Records from a data source:
============

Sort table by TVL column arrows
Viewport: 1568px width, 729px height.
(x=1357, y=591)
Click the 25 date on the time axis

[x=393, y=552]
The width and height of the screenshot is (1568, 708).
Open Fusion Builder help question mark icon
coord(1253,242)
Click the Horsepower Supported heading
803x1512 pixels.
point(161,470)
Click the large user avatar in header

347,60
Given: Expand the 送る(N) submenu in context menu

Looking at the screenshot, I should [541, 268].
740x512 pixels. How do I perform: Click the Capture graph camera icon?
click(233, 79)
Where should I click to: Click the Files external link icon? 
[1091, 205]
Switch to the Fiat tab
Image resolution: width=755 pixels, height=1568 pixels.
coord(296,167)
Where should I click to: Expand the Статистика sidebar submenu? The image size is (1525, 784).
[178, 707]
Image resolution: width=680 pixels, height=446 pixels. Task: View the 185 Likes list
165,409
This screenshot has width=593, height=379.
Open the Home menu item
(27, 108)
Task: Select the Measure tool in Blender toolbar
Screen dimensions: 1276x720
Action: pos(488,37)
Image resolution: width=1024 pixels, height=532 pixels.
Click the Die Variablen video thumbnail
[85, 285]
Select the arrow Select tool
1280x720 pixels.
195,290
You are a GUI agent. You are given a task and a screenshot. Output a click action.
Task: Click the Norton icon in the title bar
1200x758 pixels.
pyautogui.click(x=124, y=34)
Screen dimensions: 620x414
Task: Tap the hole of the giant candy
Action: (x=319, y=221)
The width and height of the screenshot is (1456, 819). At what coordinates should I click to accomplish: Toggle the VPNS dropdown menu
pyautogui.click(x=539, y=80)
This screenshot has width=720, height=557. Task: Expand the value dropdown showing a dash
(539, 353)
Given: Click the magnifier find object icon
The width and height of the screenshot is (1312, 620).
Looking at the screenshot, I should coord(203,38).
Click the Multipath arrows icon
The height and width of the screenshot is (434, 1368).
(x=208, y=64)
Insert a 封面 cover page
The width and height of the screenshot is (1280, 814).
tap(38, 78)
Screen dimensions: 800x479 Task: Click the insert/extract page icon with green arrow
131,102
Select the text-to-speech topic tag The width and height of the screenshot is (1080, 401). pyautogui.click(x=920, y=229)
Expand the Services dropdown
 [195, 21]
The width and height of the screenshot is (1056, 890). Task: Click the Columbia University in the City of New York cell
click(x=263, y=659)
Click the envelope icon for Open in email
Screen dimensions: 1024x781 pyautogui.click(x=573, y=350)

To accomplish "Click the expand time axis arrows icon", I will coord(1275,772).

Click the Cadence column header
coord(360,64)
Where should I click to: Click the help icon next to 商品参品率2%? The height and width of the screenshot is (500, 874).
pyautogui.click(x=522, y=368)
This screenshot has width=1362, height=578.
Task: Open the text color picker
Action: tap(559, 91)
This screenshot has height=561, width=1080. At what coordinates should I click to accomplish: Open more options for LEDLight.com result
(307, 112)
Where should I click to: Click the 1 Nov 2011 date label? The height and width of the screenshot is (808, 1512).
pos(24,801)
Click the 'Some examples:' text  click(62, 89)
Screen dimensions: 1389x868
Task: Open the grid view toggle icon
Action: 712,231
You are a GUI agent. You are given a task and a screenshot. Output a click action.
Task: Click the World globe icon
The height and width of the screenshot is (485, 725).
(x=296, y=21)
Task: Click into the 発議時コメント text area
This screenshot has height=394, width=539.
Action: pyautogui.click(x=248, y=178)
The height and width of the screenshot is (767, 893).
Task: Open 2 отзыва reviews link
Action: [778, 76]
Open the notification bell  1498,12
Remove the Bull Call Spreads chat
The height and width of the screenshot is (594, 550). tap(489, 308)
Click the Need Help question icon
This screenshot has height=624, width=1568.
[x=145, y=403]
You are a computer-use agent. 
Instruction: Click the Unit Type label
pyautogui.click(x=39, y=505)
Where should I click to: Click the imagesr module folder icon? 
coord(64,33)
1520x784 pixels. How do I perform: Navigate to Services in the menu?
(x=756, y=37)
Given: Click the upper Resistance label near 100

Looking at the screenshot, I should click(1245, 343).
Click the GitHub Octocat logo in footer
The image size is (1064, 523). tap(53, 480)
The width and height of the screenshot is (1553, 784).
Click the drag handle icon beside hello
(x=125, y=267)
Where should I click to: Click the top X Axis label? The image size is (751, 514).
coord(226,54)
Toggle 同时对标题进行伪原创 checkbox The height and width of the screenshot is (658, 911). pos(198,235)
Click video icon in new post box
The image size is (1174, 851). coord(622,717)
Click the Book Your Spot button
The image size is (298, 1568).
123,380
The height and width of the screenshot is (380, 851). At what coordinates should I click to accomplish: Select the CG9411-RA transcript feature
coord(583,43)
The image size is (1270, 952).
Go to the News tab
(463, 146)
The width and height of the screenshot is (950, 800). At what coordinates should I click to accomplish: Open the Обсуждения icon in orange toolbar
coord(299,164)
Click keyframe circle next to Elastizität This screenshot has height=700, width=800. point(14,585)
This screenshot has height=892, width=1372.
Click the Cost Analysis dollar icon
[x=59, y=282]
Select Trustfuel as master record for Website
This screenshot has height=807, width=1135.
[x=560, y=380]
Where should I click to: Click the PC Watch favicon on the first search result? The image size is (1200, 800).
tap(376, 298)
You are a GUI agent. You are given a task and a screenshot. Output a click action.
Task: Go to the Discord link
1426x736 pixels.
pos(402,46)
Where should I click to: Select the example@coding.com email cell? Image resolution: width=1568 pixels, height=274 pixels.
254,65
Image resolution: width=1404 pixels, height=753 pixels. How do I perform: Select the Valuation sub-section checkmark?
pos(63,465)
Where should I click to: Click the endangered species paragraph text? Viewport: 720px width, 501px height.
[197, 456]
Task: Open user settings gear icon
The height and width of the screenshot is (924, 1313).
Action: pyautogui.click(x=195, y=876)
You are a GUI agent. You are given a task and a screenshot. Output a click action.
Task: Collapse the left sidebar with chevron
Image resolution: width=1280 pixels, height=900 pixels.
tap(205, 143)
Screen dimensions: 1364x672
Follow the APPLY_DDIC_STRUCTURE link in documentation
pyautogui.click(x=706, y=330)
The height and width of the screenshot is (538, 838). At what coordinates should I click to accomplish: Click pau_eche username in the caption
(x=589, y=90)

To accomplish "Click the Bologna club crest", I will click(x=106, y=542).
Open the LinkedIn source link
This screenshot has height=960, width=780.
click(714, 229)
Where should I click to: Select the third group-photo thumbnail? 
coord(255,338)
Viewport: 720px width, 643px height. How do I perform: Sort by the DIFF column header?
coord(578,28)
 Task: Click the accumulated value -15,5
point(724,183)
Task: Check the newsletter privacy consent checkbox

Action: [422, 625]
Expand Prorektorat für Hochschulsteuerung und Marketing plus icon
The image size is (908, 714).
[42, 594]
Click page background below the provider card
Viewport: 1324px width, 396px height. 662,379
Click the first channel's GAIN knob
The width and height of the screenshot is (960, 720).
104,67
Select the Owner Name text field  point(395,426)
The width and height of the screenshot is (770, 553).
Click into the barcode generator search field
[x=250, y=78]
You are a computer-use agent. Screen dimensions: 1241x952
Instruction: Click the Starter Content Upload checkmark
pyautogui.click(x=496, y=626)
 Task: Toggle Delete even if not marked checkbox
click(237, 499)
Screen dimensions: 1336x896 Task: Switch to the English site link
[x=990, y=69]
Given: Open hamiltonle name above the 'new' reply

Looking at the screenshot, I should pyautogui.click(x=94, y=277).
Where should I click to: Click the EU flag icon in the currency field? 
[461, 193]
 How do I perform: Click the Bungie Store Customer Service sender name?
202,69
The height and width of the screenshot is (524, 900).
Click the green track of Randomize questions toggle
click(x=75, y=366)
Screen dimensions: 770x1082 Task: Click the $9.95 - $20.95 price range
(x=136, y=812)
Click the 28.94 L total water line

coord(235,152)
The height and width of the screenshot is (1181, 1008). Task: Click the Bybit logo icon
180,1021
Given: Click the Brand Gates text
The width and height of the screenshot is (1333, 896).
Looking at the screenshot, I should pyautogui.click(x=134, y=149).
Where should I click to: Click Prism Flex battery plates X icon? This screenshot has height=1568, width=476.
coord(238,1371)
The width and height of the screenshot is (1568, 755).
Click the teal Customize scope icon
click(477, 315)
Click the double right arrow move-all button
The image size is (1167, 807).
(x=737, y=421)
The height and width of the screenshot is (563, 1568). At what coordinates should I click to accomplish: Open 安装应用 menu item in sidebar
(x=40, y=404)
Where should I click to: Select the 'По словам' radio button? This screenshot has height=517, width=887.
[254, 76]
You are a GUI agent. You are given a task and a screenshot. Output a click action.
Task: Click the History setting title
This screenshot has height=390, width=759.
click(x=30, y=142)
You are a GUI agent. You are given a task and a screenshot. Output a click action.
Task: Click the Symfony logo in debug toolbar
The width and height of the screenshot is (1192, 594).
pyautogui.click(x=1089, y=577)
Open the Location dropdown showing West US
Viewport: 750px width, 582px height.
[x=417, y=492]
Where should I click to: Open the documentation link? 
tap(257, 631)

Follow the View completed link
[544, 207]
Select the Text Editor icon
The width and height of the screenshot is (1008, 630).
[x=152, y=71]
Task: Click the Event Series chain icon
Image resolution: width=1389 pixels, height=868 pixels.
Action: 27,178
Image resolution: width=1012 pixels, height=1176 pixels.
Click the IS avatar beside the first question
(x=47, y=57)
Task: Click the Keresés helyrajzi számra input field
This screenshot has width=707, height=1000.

============

_TASK GOAL_
Find the string "title" in the entries above and return each line that holds it.

_RESULT_
Task: Click the Norton icon in the title bar
Task: Click the History setting title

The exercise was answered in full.